Un fauteuil roulant - Image d'illustration

Un fauteuil roulant - Image d'illustration - JOEL SAGET / AFP

Les policiers municipaux ont été forcés d'intervenir pour que la famille puisse embarquer.

Christophe Vallée, 52 ans, originaire de Charleville-Mézières, n’est pas près d’oublier sa mésaventure dans les transports en commun nîmois. Atteint de la maladie de Charcot, qui comme décrit le Midi-Libre le paralyse peu à peu, ce dernier est forcé de se déplacer à l’aide d’un fauteuil roulant. En visite familiale dans le Gard, il était aux alentours de 10h du matin lorsqu’il descend du TGV, après un voyage sans encombres.

C’est là que l’improbable se produit. En compagnie de sa sœur et de son beau-frère, ils souhaitent emprunter un bus afin de regagner leur domicile. Sauf que, sans explication valable, le chauffeur leur refuse l’accès au véhicule. "Nous avons été confrontés à un refus catégorique de la part du conducteur qui a refusé de prendre Christophe à son bord alors que le bus était équipé pour transporter des personnes à mobilité réduite" explique son beau-frère au média local.
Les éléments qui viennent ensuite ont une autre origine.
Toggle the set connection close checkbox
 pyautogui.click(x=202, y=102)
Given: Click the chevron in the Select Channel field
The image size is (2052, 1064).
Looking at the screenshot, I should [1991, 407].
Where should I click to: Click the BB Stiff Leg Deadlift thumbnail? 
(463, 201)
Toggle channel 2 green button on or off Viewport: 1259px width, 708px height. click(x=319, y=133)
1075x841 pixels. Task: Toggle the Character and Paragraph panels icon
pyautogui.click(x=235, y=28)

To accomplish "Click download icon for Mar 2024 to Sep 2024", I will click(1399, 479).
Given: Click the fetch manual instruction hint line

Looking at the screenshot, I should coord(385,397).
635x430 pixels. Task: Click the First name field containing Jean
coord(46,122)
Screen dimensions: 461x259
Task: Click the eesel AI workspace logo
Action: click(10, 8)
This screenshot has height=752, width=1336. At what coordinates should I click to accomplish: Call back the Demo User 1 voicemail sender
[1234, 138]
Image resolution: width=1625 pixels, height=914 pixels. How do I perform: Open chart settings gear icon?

Épuisé et diminué par la maladie

Dans un premier temps, tous trois se retournent vers des agents municipaux qui ne savent pas répondre à leurs interrogations. Puis, ils se dirigent vers la mairie où ils peuvent parler à des policiers municipaux qui promettent d’agir. Quelques minutes plus tard, le chauffeur refuse de nouveau l’accès au bus à Christophe et sa famille. Postés à quelques mètres de là, les policiers interviennent et ordonnent au chauffeur d’accepter la famille à son bord.

Reste que, la situation a beaucoup fatigué Christophe, déjà fortement diminué par la maladie. "La nuit a été très difficile pour Christophe, qui a été épuisé par ces péripéties, il a eu besoin plusieurs fois de son respirateur, nous étions très inquiets et désolés pour lui" conclut son beau-frère.

Le lendemain des faits, le Midi-Libre a contacté la compagnie Tango, en charge des transports en commun de la ville. Il leur a été expliqué que les véhicules n’étaient actuellement pas bien équipés et qu’il était préférable que les personnes en fauteuil roulant "trouvent un autre moyen de transport."